I posted that article. Your attempt to divert is apparent.
Interesting how _every_time_ people point out RC error, it’s dismissed as somehow excusable, misunderstanding, not doctrinal, etc - even when it’s absolutely central to the theology. After decades of discussion, I’m largely given up on trying to have a sensible debate precisely because every allegedly rock-solid point of doctrine suddenly becomes slippery & malleable when any valid point is made against it. Small wonder Luther gave up trying to debate the issues: he went in with a sense of what constituted rational fairness, and (if anything like the experience many have) came out of the debate feeling cheated instead of enlightened.
A straight-forward question:
Were ANY of Luther’s objections against a real problem within the church, including the sale of indulgences?
To fail to recognize serious and significant divisions between the two sides is to fail to engage in actual debate.
:-)
“when any valid point is made”
I’m still waiting.
Having been asked ‘whats my point?’ by ebb tide shows me, once again, that this question was asked in between the gobbling bites of the lunch half hour sandwich work ritual, where the attention span accepts soundbytes.
My point is that in saying ‘I choose Luther’, I REFUSE anything that is connected to, concocted by, or created from, a religion that states and defends that muddy sin taints every living person, and then defends the hallucination that one of these living persons is elected and appointed as ‘infallible’, by other living persons, who also are tainted.
That is my point, ebb tide.
Enjoy the rest of your lunch.
Yes, and the abuses were addressed in the Council of Trent.
ALL of Luther’s theological points were rejected.

INSTRUCTIONS:
(a) The thread says that whenever people point out RC error, it gets dismissed. List each way the thread names for how that error is dismissed.
(b) Answer these from the thread:
(i) What does one comment say addressed the abuses?
(ii) What question did ebb tide ask?
(iii) According to the last comment, what happened to Luther's theological points?

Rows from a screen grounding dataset

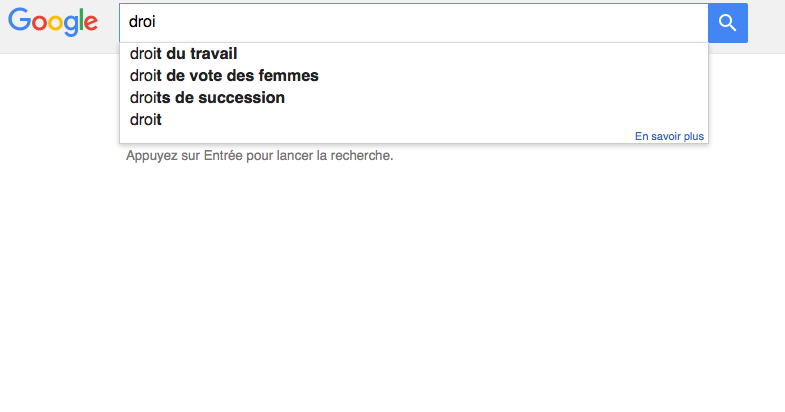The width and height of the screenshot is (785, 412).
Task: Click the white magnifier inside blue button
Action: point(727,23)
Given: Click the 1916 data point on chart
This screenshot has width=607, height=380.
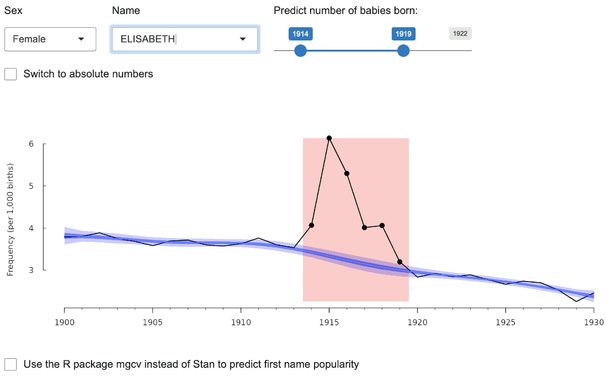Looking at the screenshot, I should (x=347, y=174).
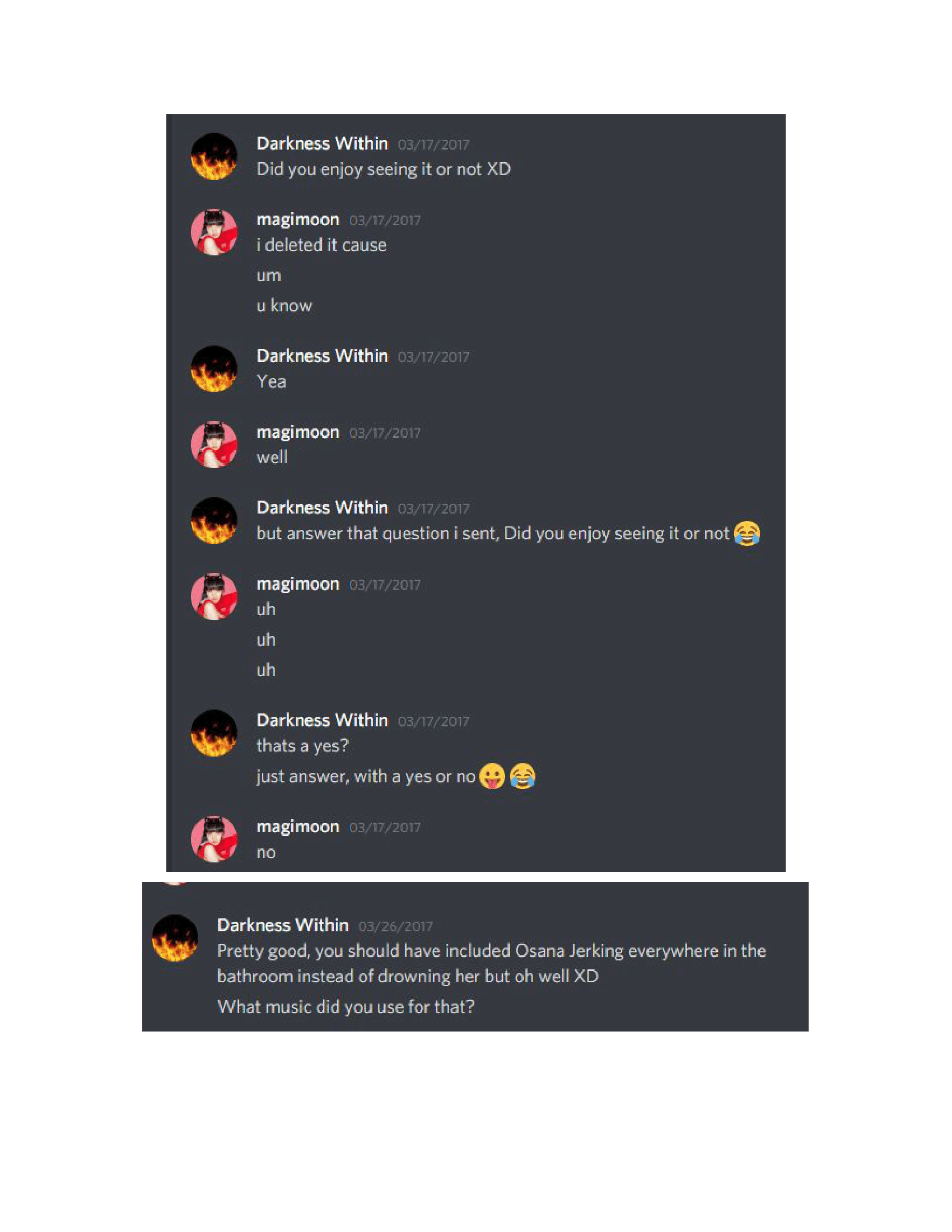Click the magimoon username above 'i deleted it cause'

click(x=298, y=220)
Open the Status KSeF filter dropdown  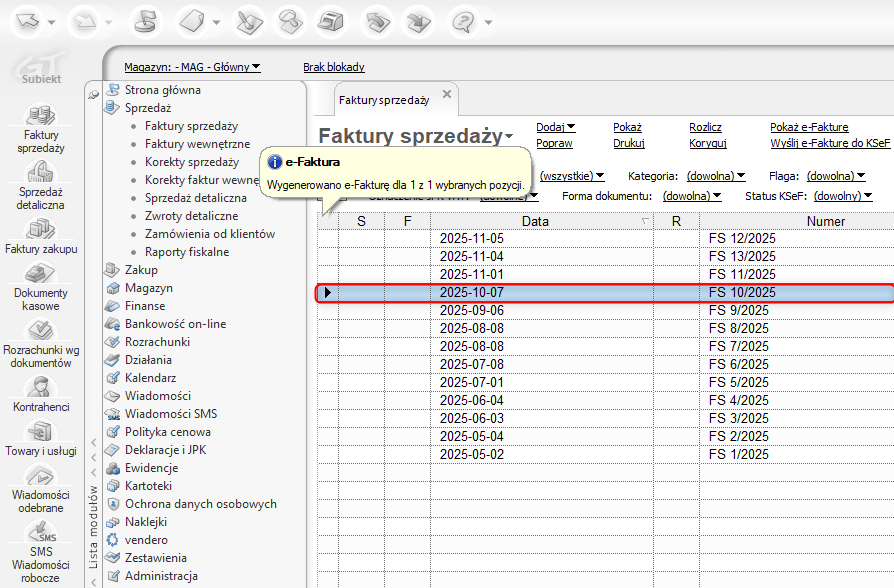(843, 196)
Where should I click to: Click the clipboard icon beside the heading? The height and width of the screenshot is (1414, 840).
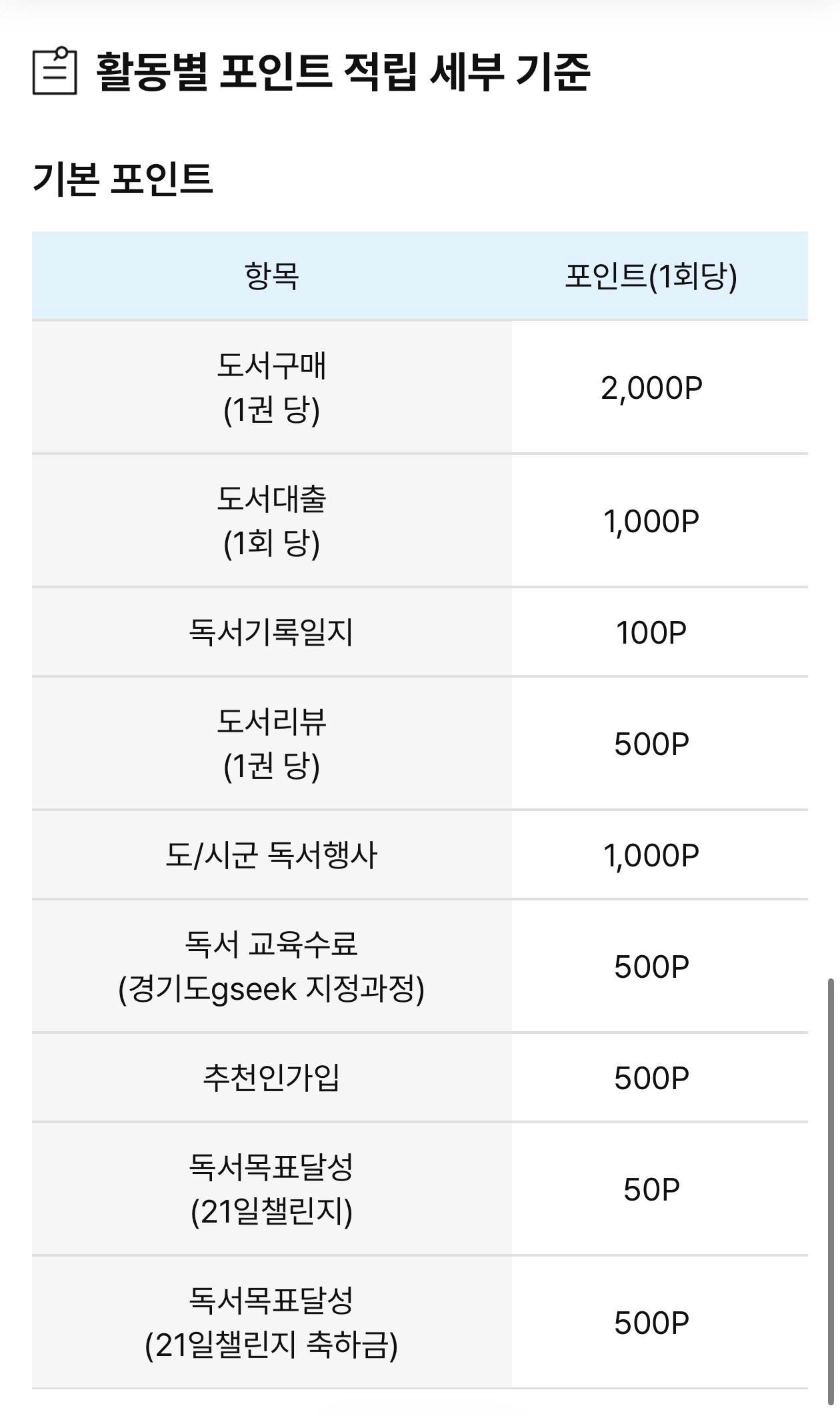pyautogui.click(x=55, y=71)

RESULTS BY TASK:
(a)
- somehow excusable
- misunderstanding
- not doctrinal

(b)
(i) The Council of Trent.
(ii) "whats my point?"
(iii) All of them were rejected.